Sizes and material type(s) of the extended portion 30 may vary. For example, the distance that the extended portion 30 extends beyond the side 15 of the boot 10 may be in the range of approximately 1/2 inch to approximately 3 inches. Similarly, the extended portion 30 need not be of uniform distance. For example, the extended portion 30 may extend from the boot 10 a greater distance towards the rear of the boot 10 than the front. Further, while it may be advantageous that the extended portion 30 be of sturdy construction, it need not be of the same material as the outer shell. Similarly, the extended portion 30 may be monolithic with the lower portion 14 and/or upper portion 12 of the boot 10. The extended portion 30 may extend longitudinally along the length of the boot 10 for different distances, depending on the embodiment. For example, the extended portion 30 may extend longitudinally along a length of the boot 10 at least in a range of approximately 3 inches to substantially a length of the lower portion 14. In any event, the shape, configuration, and construct of the single, or dual extended portion 30 is such that a skier 100 (FIGS. 5A, 5B) can perform techniques, such as “grinding.”
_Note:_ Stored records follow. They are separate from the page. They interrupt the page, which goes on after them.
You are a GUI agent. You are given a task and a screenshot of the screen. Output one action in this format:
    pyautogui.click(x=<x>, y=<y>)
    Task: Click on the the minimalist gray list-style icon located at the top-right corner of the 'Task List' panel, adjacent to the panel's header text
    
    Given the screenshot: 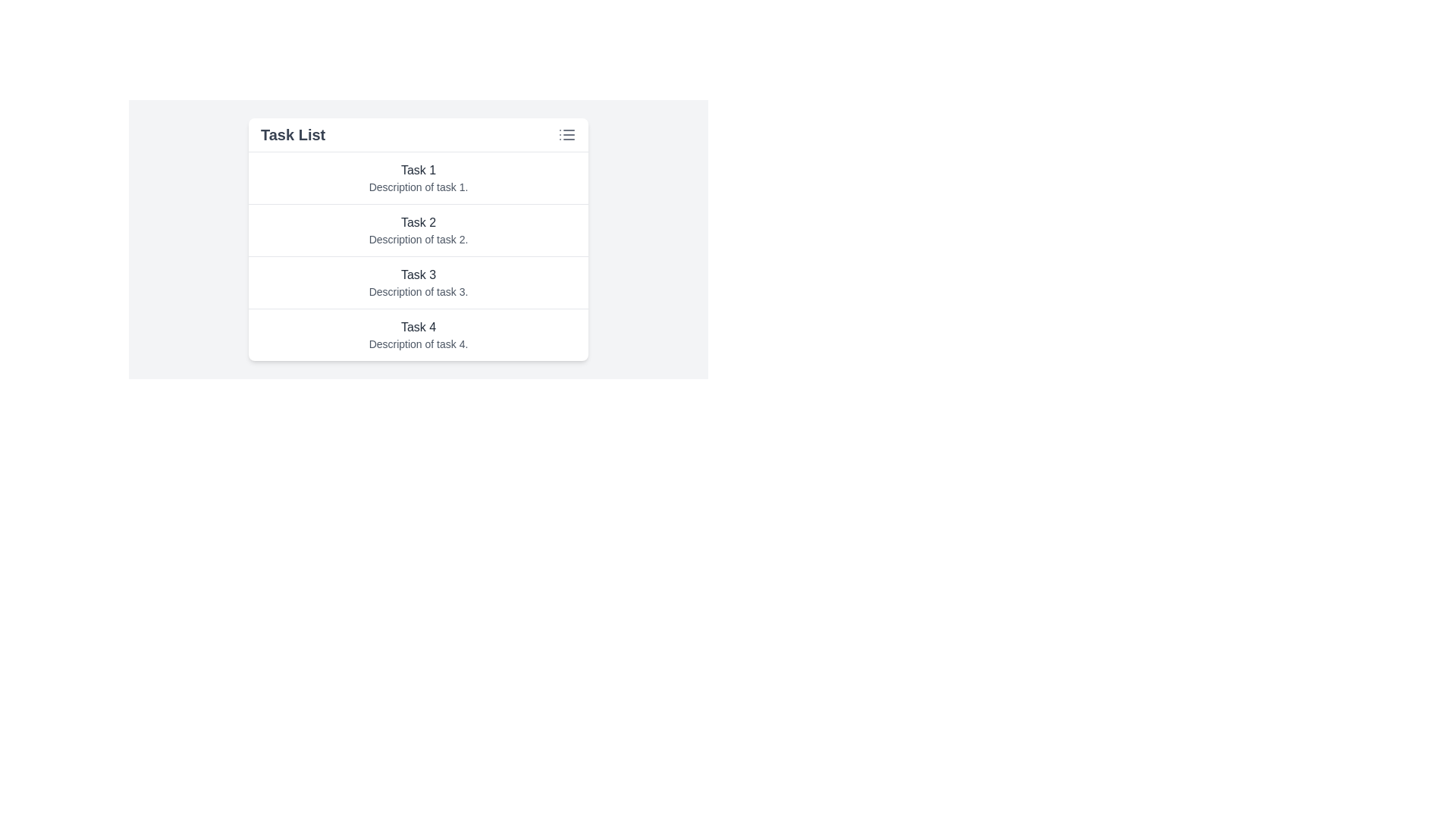 What is the action you would take?
    pyautogui.click(x=566, y=133)
    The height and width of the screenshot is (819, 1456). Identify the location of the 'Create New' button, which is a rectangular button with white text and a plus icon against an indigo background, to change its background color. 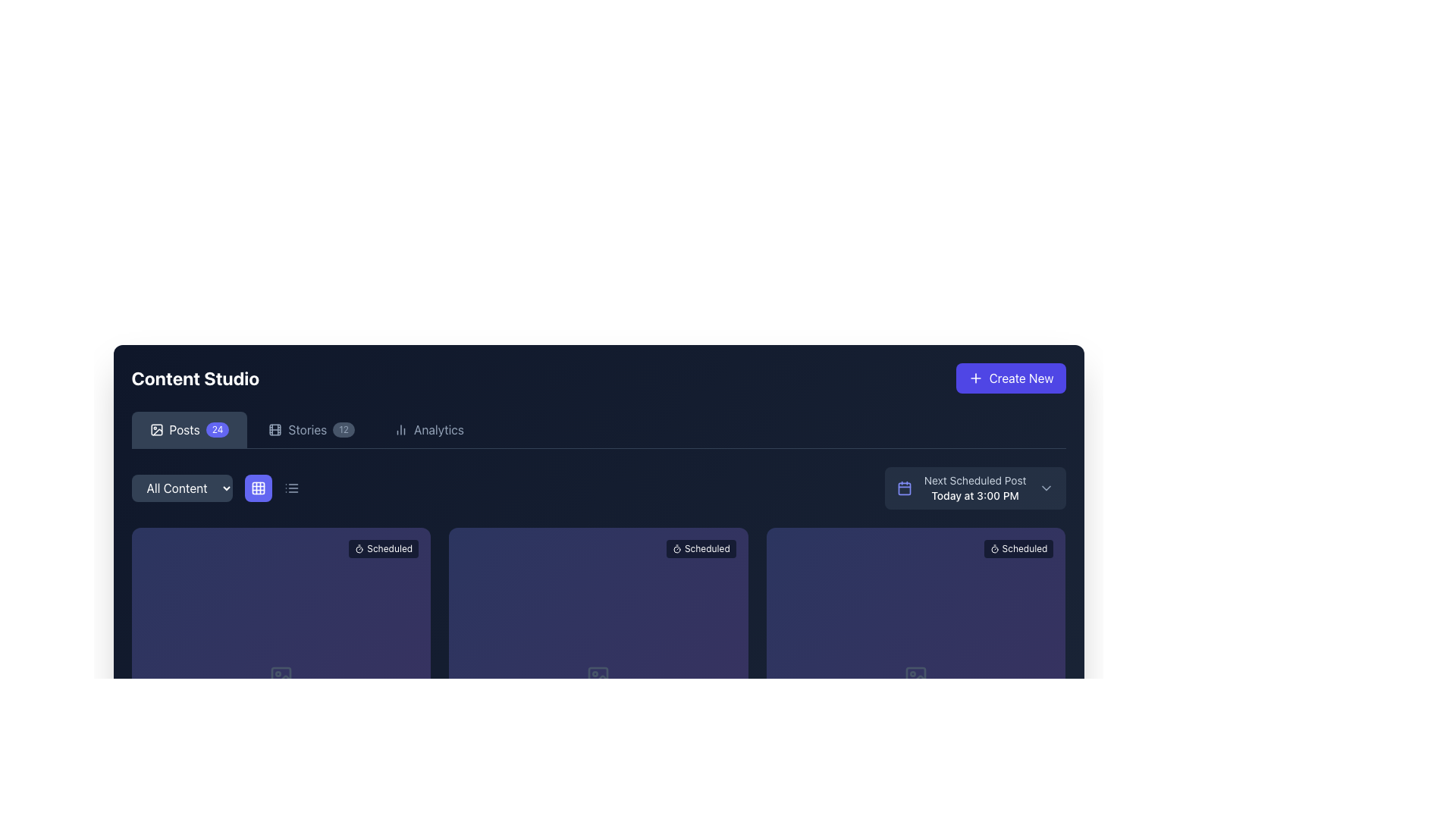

Turning to FIG. 4A and 4B, which depict a side elevation and bottom view, respectively, of a ski boot system 40 in accordance with an embodiment of the present invention. The system 40 may include a boot 10 such as that described herein and a ski 50 operatively attached to the boot 10. As discussed the ski 50 may be integrated with the boot 10 or removably attachable to the boot 10 with a variety of binding systems 52 on the ski 50 acting in consort with a suitable ski binding receiving system 18 on the boot 10. The ski 50 may be of any suitable length for skiing and/or doing various techniques. For example, the length of the ski 50 may be in a range of approximately 12 inches to approximately 250 cm. In any event, the ski 50 may further include a recess 54 located along a lower surface 56 of the ski 50. This recess 54, similar functionally to the extended portion 30 on the boot 10 discussed herein, allows an additional feature of “grinding” for the skier 100. Specifically, the recess 54, which may be located, for example, underneath the boot 10, is configured so as to also receive a rail 98 and to allow travel by the skier 100, in this case, transversely along the rail 98 (FIG. 6B). Similarly, the recess 54 need not be curved in its shape. Other suitable shapes, depths, and/or the like may be employed while still suitably receiving the rail 98. The recess 54 may have a cross-section shape being one selected from a group consisting of: channel-shaped, curved, angled, and box-shaped. Further, the recess 54 may be symmetrical in cross-section, asymmetrical in cross-section, and/or the like. The shape and depth of the recess 54, while suitable for “grinding” (FIG. 6B), may be such so as to also allow for “traditional” skiing position with the ski 50 (i.e., ski traveling with longitudinal length of ski 50 going down the fall line). FIGS. 5A through 5D show various suitable recesses 54 on a ski 50 of the system 40.

The foregoing description of the preferred embodiments of this invention has been presented for purposes of illustration and description. It is not intended to be exhaustive or to limit the invention to the precise form disclosed, and obviously, many modifications and variations are possible.